Carson City’s library personnel and supporters heard the community’s voice loud and clear regarding the City Center project, and they will explore other options to deal with space limitations.
So said Sena Loyd, the new library director, who spoke at Tuesday’s Carson City Rotary Club luncheon. She made the remark after her speech and during the question-answer period, saying “the community decided pretty heavily” when it spurned CC1 in 2012. It was a project downtown calling for a tech-library combination that was billed as a public-private collaboration.
She also said that in the next five years, which is the term of the strategic plan she covered during the talk, the library may “burst at the seams.” She said options to find additional space are on people’s minds, but remain up in the air right now. She still didn’t rule out a different building rather than the current one across Roop Street from the Community Center. Books, technology and the community are among the reasons.
“I do want to say,” she noted during the Q&A, “our print books are not going away.” But she also emphasized her vision of the future involves focusing on technology for the generation now inundated with new ways of interacting with all media. Much of her talk, in fact, zeroed in on that aspect.
She opened with a quote from President John F. Kennedy about libraries, which included this: “We cannot afford to let our libraries slip behind.”
She said library backers have a vision of upgrading efforts making it a community resource, respecting diversity and differing points of view, and guiding literacy via all forms in which information is made available. She offered up a series of slides showing children, teens and adults using technology to do things such as learn, work on movies or mix music.
“Here is our own mayor mixing music,” she said as a slide of Mayor Robert Crowell showed up on the screen behind her.
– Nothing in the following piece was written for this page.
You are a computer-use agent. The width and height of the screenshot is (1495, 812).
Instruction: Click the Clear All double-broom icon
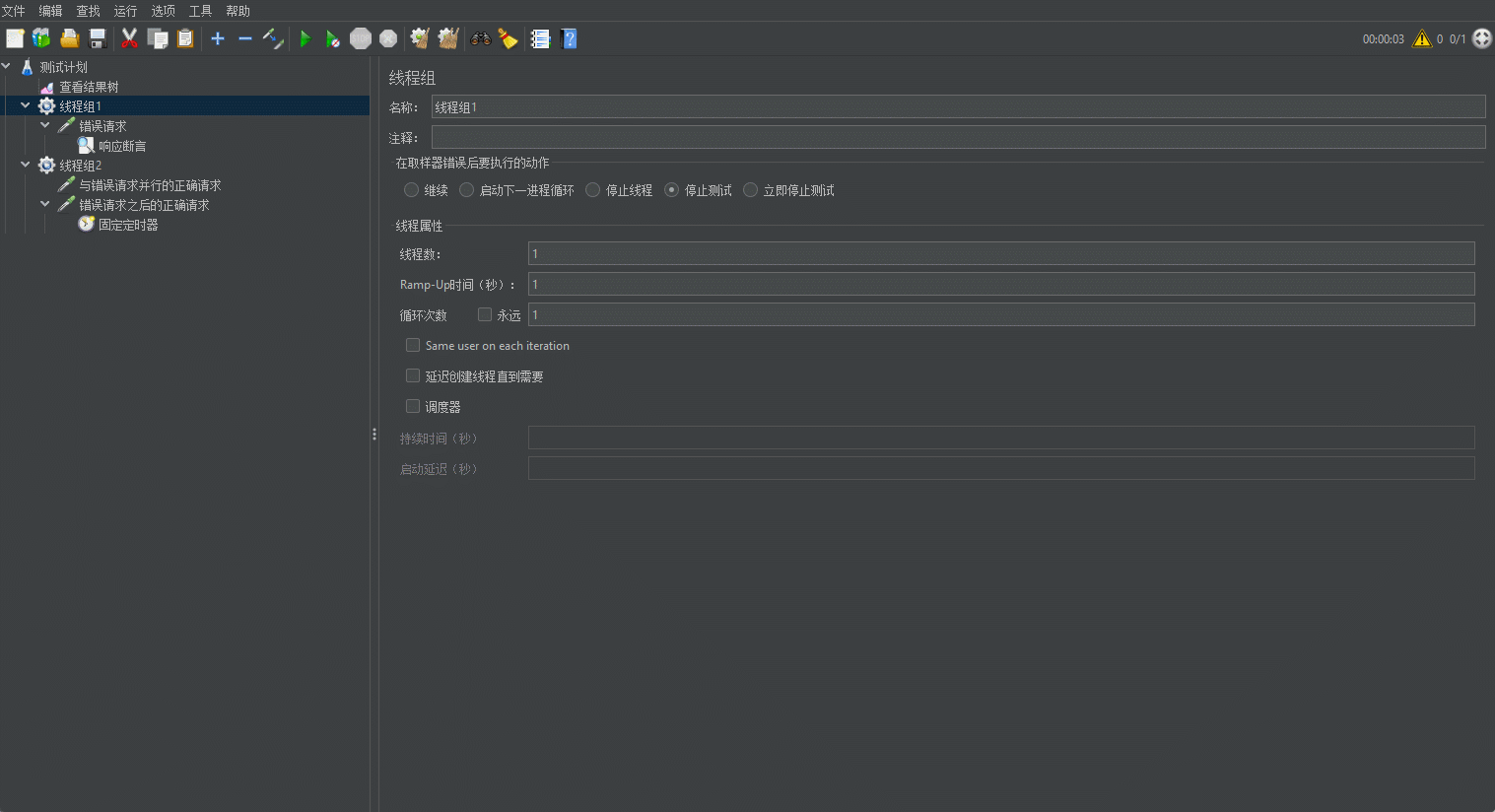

Crowell was in the audience. Another slide showed youngsters from the Boys & Girls Clubs of Western Nevada working at an event and learning about things in Carson City.
“The kids were engaged,” she said. “They were fascinated by what they could find in their community.”
Loyd said the 2014-19 strategic plan includes changing things at the library, such as converting the auditorium into a “digitorium.”
She said five things her audience might not know about the library involve partnerships with schools, the Boys & Girls Clubs, and others; interior shifts to enhance limited space, as in the digitorium changes; availability to library card-holders of e-books on any e-reading device they may have; classes of all kinds; and a strong focus on serving the community.
Before Loyd’s talk, the mayor spoke briefly, saying the community’s capital projects proposal and one-eighth-of-a-penny sales-tax hike issue scheduled for the Feb. 20 Board of Supervisors meeting will be taken up at 2 p.m. that day.